[About this exercise]
Among the entries below, count the lines with "folder" in them and state the total without comment.

(Source records)

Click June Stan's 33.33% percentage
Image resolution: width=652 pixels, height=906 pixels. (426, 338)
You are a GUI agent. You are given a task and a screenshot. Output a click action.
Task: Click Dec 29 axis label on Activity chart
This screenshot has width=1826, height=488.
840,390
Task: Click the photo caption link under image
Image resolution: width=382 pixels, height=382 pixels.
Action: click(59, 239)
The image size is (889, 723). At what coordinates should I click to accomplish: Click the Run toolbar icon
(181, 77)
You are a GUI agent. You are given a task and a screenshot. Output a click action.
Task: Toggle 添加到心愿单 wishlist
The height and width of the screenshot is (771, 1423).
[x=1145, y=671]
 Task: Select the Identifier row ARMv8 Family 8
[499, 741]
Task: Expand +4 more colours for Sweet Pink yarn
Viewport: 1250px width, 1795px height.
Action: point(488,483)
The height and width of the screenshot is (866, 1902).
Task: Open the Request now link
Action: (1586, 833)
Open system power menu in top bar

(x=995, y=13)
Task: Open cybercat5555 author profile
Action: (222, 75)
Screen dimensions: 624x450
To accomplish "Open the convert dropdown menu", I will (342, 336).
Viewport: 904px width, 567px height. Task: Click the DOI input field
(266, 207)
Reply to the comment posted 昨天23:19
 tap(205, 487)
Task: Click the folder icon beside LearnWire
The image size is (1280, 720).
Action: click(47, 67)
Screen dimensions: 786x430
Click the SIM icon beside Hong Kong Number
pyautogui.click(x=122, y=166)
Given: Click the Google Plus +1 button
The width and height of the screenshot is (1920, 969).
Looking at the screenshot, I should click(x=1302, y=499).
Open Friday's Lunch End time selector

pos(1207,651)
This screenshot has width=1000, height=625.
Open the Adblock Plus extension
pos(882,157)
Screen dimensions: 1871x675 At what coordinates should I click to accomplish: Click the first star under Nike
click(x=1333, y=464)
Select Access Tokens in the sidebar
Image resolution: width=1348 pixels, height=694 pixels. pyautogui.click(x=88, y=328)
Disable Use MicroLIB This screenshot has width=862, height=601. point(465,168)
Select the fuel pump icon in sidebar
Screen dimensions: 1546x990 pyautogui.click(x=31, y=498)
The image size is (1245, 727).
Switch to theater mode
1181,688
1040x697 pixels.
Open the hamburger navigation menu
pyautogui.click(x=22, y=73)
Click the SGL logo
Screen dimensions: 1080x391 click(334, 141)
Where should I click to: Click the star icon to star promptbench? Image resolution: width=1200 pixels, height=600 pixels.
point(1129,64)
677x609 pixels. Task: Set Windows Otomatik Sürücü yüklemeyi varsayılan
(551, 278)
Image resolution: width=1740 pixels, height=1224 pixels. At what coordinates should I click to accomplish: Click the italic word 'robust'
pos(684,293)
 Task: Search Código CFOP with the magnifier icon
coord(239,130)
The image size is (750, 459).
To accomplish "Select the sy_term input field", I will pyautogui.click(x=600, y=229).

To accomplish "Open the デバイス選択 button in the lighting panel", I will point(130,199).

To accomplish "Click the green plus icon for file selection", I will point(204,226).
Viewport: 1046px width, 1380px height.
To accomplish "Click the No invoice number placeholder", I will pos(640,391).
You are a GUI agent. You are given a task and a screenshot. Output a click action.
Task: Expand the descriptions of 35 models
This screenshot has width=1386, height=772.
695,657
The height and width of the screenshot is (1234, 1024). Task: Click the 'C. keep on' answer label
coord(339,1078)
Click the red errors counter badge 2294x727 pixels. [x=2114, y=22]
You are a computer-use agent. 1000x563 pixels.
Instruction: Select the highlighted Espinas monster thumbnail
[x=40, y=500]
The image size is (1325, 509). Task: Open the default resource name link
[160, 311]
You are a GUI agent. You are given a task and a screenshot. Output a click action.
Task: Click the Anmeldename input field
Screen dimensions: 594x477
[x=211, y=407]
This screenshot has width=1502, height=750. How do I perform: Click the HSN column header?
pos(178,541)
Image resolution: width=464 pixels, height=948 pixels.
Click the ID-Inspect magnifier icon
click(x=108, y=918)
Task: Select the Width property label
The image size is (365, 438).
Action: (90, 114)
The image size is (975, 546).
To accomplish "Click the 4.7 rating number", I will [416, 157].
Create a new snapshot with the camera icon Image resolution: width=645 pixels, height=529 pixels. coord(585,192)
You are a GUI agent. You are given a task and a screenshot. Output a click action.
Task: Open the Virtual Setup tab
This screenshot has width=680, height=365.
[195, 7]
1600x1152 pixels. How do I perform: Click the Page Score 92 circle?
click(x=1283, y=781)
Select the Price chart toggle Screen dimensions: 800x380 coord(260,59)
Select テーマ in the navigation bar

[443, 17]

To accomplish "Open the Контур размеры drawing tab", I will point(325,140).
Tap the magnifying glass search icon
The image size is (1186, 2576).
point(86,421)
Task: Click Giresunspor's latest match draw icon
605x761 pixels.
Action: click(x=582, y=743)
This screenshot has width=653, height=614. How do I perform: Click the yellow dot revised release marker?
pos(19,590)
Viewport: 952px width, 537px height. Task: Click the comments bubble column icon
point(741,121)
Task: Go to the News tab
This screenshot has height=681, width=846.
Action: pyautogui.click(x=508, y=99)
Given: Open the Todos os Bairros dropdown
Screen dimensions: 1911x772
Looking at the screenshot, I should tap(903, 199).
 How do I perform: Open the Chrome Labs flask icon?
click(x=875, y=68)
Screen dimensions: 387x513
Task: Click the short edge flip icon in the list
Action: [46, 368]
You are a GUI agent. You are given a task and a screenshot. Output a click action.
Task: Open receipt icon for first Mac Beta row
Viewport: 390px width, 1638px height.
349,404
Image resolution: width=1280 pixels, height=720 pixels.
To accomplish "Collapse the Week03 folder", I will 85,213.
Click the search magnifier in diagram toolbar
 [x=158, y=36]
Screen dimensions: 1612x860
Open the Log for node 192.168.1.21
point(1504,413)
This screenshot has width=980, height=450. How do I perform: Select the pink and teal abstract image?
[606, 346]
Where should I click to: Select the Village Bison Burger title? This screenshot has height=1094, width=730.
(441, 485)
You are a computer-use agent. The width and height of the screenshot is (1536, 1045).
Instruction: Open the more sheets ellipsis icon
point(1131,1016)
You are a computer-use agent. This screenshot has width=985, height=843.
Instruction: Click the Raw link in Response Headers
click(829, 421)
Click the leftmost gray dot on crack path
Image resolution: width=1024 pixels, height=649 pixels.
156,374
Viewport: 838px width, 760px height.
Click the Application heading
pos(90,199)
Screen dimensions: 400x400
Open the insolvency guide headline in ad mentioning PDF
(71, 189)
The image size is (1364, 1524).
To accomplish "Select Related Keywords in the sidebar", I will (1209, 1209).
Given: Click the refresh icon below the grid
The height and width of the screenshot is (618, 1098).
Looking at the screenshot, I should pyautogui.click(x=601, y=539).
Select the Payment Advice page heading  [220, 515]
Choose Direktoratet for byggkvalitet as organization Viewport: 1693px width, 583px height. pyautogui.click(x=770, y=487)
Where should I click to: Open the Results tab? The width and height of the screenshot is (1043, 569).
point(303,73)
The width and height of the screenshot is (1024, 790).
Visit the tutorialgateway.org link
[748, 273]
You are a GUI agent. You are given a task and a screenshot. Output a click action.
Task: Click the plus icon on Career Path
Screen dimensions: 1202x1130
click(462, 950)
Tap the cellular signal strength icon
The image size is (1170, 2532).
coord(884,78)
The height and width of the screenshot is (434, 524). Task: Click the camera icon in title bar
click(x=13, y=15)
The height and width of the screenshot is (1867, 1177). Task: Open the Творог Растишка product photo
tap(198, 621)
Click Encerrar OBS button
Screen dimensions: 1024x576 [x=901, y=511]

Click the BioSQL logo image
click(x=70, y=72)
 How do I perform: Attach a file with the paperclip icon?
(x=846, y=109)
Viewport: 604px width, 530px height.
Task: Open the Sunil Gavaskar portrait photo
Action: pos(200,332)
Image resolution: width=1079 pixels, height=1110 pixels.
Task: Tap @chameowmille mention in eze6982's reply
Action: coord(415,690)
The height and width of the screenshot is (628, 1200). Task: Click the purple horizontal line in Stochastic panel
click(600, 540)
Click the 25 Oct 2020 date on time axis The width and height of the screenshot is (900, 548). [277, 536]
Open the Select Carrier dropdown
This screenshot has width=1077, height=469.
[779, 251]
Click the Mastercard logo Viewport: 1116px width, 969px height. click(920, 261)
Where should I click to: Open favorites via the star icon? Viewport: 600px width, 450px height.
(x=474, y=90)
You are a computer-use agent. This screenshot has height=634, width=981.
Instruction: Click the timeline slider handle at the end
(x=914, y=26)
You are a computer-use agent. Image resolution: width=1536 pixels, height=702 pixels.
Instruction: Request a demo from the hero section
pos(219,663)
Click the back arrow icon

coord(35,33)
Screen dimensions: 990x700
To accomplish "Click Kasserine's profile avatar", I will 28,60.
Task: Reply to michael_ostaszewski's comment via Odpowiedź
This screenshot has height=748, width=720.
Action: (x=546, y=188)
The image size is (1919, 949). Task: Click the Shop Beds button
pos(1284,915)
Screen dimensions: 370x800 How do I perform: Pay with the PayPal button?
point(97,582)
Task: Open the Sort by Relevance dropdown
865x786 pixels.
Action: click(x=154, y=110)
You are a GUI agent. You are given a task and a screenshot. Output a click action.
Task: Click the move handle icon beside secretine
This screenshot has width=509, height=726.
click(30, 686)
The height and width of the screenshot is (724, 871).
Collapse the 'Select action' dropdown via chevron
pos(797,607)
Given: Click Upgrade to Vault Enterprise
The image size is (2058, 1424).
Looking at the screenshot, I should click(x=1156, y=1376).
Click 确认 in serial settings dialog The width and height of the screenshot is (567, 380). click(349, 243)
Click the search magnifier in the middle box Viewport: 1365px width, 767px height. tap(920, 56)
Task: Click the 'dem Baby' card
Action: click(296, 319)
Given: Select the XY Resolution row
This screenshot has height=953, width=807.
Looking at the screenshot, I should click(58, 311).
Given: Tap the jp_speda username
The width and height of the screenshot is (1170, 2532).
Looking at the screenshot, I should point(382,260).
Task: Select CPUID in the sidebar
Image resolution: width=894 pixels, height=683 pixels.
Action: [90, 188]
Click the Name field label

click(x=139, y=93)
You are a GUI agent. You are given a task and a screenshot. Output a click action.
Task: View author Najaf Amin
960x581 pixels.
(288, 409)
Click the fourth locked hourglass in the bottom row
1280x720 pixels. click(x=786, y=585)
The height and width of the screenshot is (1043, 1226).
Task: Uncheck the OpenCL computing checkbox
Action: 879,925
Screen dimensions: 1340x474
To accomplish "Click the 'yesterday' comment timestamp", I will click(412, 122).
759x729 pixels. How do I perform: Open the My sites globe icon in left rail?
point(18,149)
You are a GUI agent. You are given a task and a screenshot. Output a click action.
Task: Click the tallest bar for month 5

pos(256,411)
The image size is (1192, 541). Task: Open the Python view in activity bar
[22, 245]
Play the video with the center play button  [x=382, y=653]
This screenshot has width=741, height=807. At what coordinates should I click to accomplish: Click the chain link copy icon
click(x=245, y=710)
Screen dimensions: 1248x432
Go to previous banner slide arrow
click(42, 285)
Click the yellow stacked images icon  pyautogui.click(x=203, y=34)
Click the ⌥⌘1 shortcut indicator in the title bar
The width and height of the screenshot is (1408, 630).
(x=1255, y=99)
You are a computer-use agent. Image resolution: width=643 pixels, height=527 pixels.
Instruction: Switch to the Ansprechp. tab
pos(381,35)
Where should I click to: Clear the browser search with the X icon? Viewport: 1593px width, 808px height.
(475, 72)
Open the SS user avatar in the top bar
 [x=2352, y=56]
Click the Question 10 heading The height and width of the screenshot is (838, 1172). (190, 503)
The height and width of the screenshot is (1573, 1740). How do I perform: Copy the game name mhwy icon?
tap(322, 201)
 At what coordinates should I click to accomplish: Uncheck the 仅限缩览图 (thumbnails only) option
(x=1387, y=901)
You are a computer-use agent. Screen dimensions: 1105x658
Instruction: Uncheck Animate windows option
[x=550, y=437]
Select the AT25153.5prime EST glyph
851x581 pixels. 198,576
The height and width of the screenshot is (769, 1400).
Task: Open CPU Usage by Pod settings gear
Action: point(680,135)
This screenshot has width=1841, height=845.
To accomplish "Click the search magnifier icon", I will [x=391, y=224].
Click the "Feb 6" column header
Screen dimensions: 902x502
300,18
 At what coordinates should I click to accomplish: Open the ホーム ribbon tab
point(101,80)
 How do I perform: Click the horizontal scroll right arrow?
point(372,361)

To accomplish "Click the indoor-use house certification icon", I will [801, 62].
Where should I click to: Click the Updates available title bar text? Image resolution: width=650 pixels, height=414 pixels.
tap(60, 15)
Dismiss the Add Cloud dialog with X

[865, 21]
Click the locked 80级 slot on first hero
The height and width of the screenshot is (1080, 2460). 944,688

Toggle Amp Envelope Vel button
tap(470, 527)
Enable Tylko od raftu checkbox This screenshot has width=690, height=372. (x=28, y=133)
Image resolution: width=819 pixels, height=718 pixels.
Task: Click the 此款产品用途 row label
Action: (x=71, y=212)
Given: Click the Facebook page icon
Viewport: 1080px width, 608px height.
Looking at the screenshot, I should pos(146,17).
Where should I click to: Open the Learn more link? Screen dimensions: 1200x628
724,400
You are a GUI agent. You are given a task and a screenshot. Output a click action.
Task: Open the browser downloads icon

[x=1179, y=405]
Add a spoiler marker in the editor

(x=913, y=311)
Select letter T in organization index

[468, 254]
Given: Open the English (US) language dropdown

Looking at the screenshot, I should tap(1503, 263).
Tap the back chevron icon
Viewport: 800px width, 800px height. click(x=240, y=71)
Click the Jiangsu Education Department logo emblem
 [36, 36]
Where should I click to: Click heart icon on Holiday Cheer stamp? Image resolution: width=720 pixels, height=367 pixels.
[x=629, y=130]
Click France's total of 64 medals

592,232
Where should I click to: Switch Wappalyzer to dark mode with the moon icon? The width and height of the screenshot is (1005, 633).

(End Source records)

[Solution to this problem]
2